BACE1 is a key protease involved in the proteolysis of amyloid precursor protein (APP) that generates a toxic peptide amyloid beta (Aβ), a pathological feature of Alzheimer's disease (AD). The enzyme is believed to possess an open and a closed conformation that corresponds to its free and inhibitor-bound form respectively. Here, we study the dynamic transition of BACE1 employing normal mode analysis (NMA) using a simplified elastic network model (ENM). Estimation of the catalytic cavity volume on the structures of BACE1 encoded by the lowest frequency normal mode reveals the dynamical transition of the enzyme from the open to the closed conformer. Detailed analysis reveals that concerted movement of different loop segments in the active site of the protein, namely flap regions, 10s loop, A loop and F loop, squeeze the catalytic cavity between the N-terminal and C-terminal lobe of the substrate binding domain of BACE1. We also propose that the NMA encoded multiple receptor conformations (MRC) of BACE1 elucidate the pharmacophoric feature necessary to inhibit the enzyme by a polyphenol, myricetin. van der Waals interaction is found to be the main driving force that guides the ligand induced conformational switching to the closed conformer. We suggest that NMA derived MRC of BACE1 is an efficient way to treat the receptor flexibility in docking and thus can be further applied in virtual screening and structure based drug design.

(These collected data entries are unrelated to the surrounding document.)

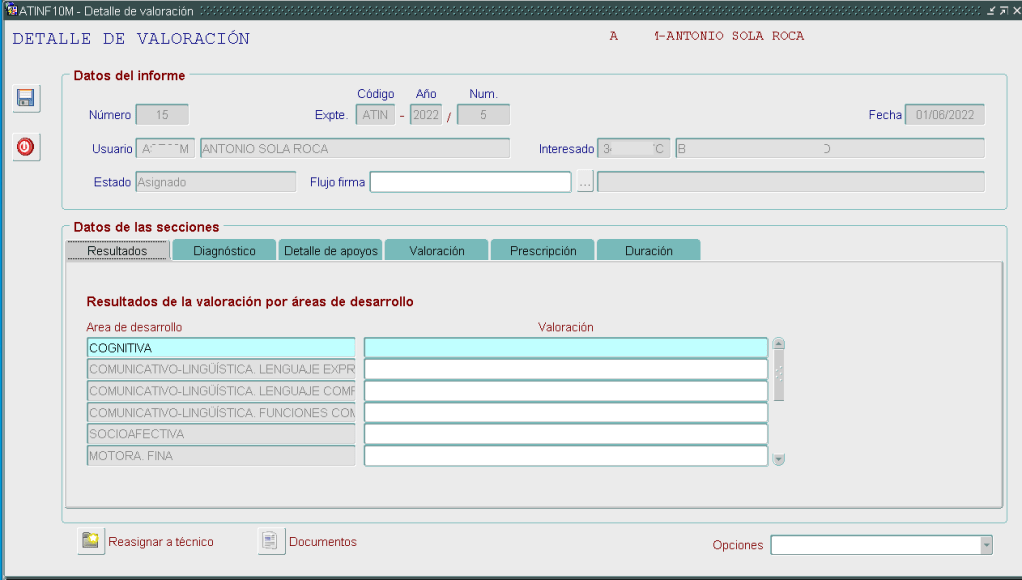Select the Valoración tab
This screenshot has width=1022, height=580.
pos(437,251)
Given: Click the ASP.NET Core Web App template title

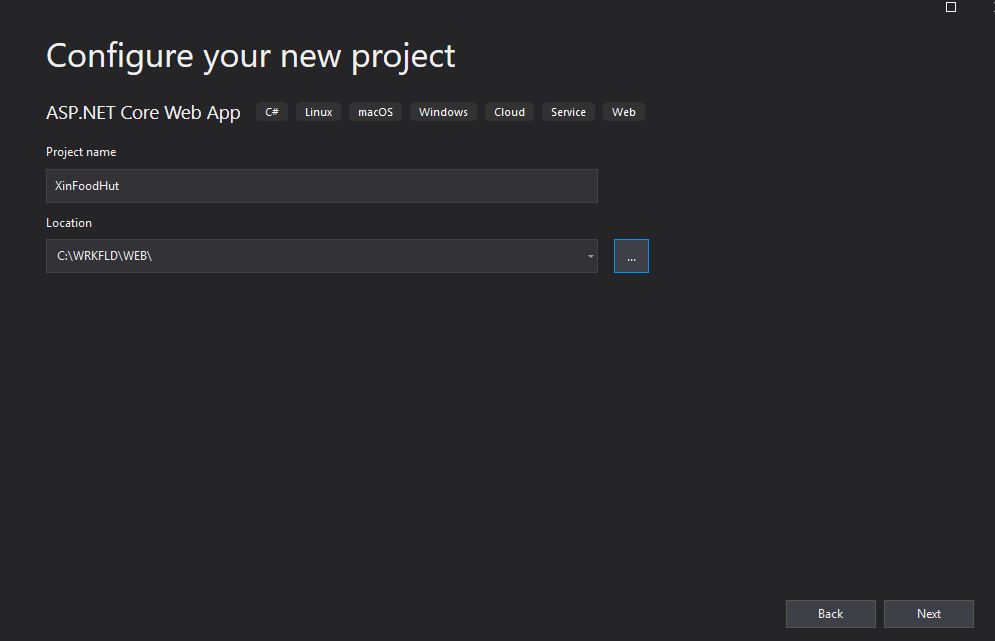Looking at the screenshot, I should pyautogui.click(x=143, y=112).
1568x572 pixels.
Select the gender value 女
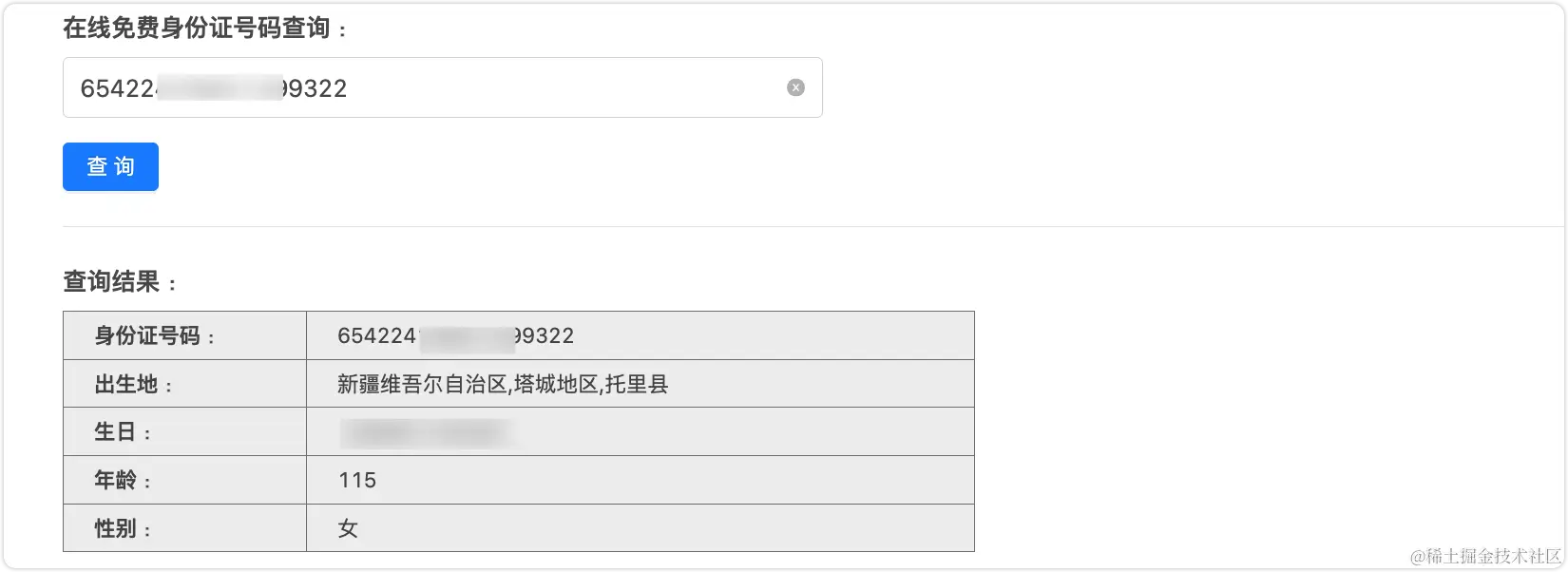348,527
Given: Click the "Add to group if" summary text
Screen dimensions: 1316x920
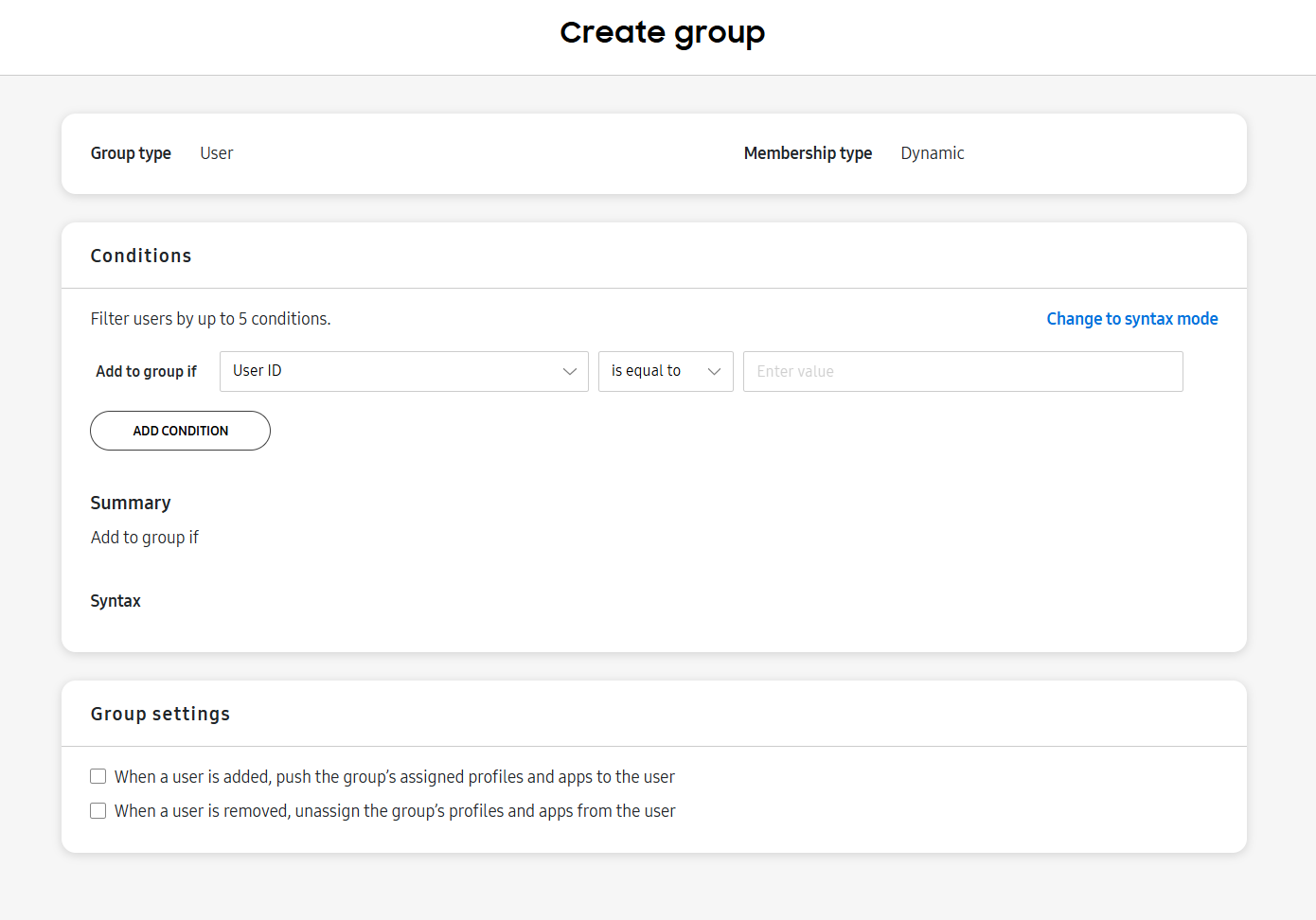Looking at the screenshot, I should 144,537.
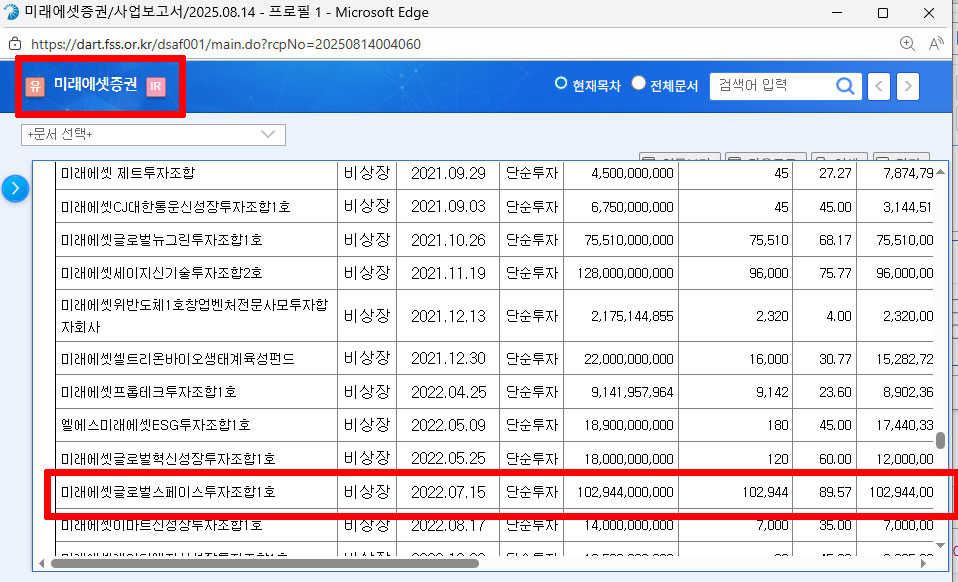Image resolution: width=958 pixels, height=582 pixels.
Task: Click the 유 badge next to 미래에셋증권
Action: coord(35,88)
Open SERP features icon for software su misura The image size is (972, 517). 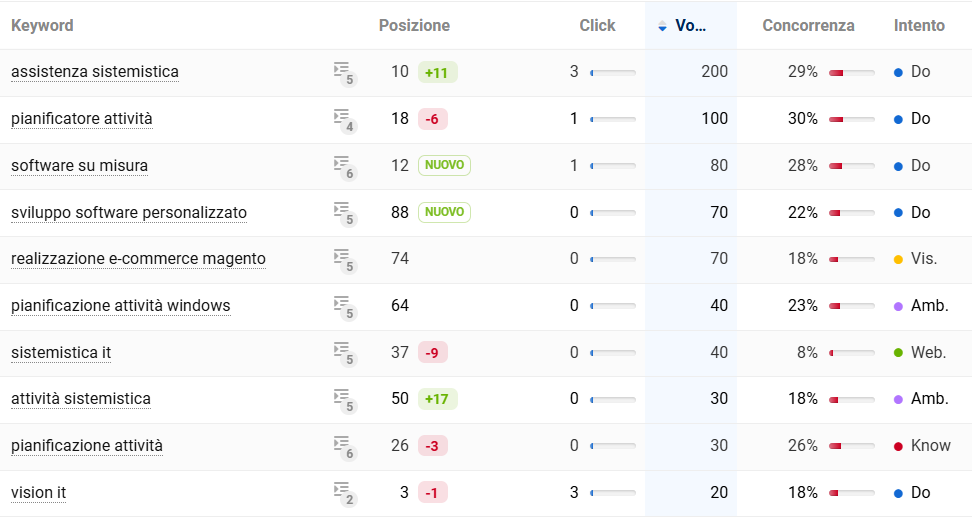tap(345, 167)
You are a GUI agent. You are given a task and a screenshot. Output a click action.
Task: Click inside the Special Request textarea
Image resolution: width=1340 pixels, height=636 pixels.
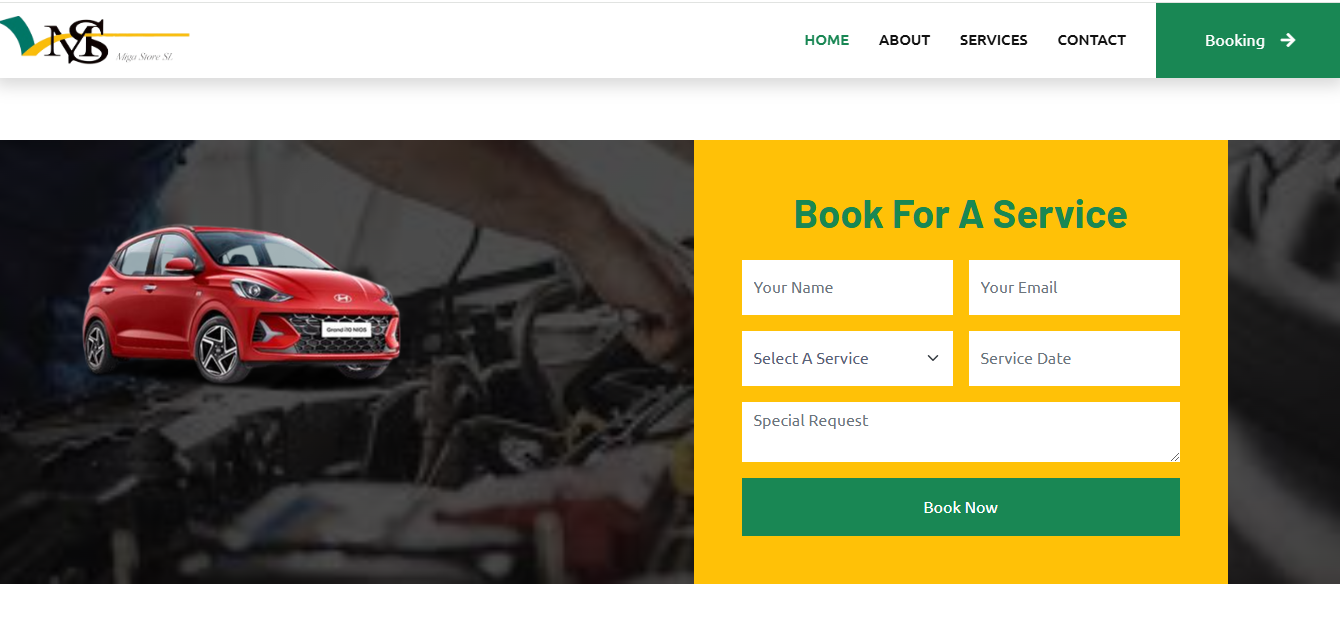click(961, 432)
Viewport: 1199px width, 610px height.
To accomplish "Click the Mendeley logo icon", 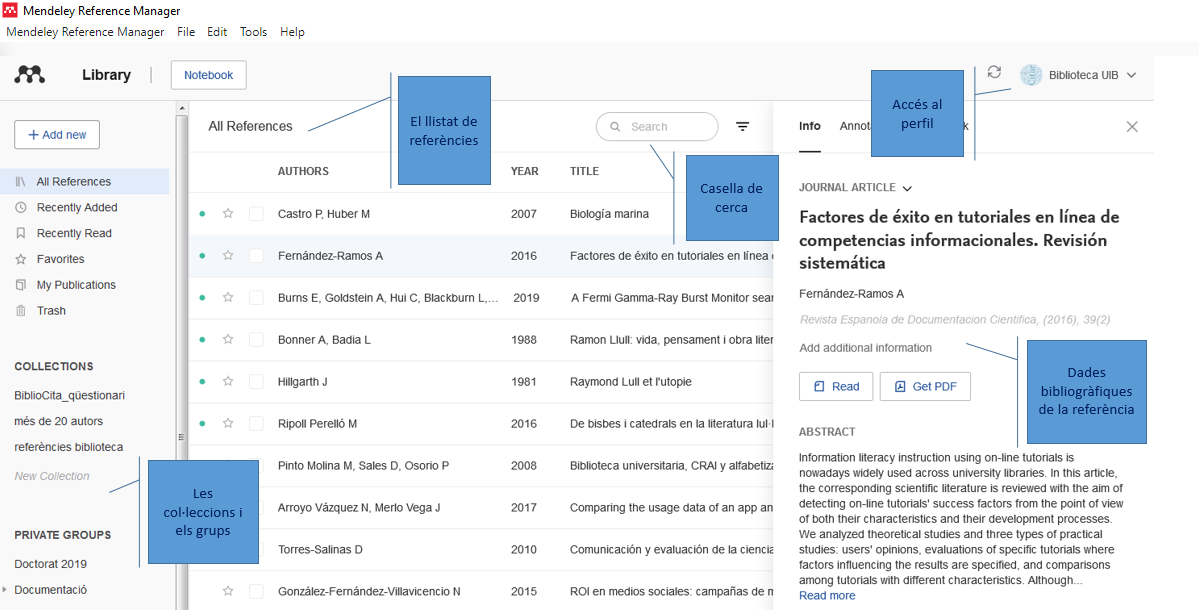I will 30,74.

► Deciphering the functional dynamics of BACE1 from open to closed conformation by using normal mode analysis.
► Atomistic insight into the active site cavity of the protein reveals the mechanism of transition.
► Role of flap and other loops in the dynamic transition of the protein.
► By using NMA encoded multiple receptor conformations (MRC) of BACE1 to successfully model flexibility of receptor in molecular docking of an inhibitor myricetin.
► Elucidate the pharmacophoric feature and mechanism necessary to inhibit the enzyme by myricetin.